It was August that I wrote a blog in support of Sam Allardyce's appointment as England manager. One can never guarantee success (this is the England football team after all) but the hope was that his approach to sports science and man management, coupled with the talent available just might push England to being competitive in a major tournament. This was not the ending that I had in mind.
As with the previous blog, there has to be acknowledgement of bias and my support of Bolton Wanderers (where his name was chanted on Tuesday night) may influence my views.
We will never now know how England may have done under the direction of Sam Allardyce and, as we have learned from the past, qualifying for major tournaments tells us very little. His reign has now been cut prematurely short and, frankly, he really does only have himself to blame. This is a man who has been in professional football since 1971 and has managed in the top flight of English football for years. By his own admission, he is not an academic but he is streetwise. From an outsider looking in, it is difficult to fathom how he managed to find himself in the position he did. Entrapment or not, Sam and the people with whom he surrounds himself really do need to reflect on what has happened.

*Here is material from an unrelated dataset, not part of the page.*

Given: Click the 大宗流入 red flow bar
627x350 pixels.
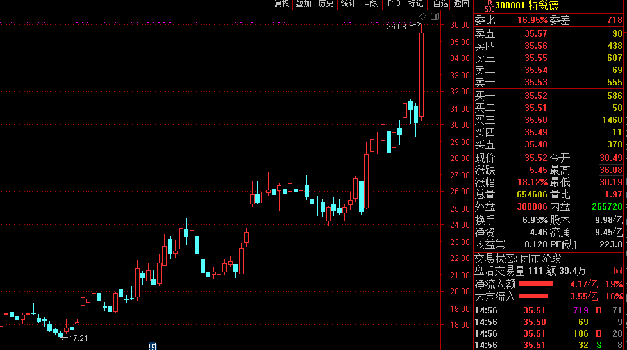Looking at the screenshot, I should [532, 296].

Sam Allardyce, like many top flight managers of recent years, has plenty of respect from people in the game but that respect is not total. He has a history of rubbing people inthe game up the wrong way with his uncompromising style on and off the pitch. His relationship with the media tends to be OK but he did refuse to talk to the BBC for many years following the now infamous Panorama program. His appointment as England manager was not met with universal approval by supporters, wary of the so called "Big Sam style". It might be a touch of paranoia but there was a distinct impression that there would be people out to get him, particularly with the highest profile appointment in his career.
What is frustrating for those of us who wanted him to succeed is it was allowed to happen, and happen so early in his tenure. The vitriol to which he has been subjected was all too predictable. It seems there were many waiting for him to screw up, and he has obliged.

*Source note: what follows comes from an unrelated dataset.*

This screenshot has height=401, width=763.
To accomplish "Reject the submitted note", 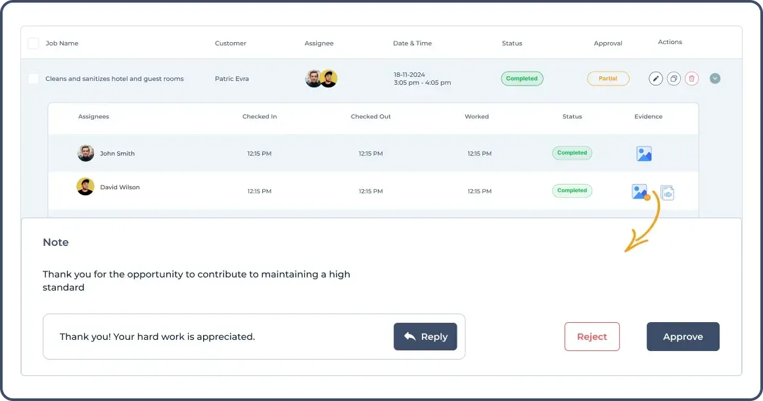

Sam Allardyce has not killed anyone. At the very least, he is guilty of a gross error of judgement that he has paid a heavy price for. His motivation for that is the subject of much conjecture and people will make up their own minds. The bottom line is, you cannot be England manager and make gross errors of judgement like this at a time when the integrity of football as a sport is under scrutiny. The debacle that is FIFA has shown us that football has integral problems that need to be confronted if the game is to have any credibility. As an aside, there are those who have suggested that England football has become a global laughing stock due to this. I would suggest that the globe stopped being bothered about the England football team many years ago. England won the World Cup fifty years ago and nothing since, we do not sit at the top table and have not done so for years.
People in years to come will remember him for his achievements with Bolton Wanderers. They will also remember this much more vividly, which is actually very sad. Recent newspapers allegations suggest other managers may follow, but others were not the England manager at the time.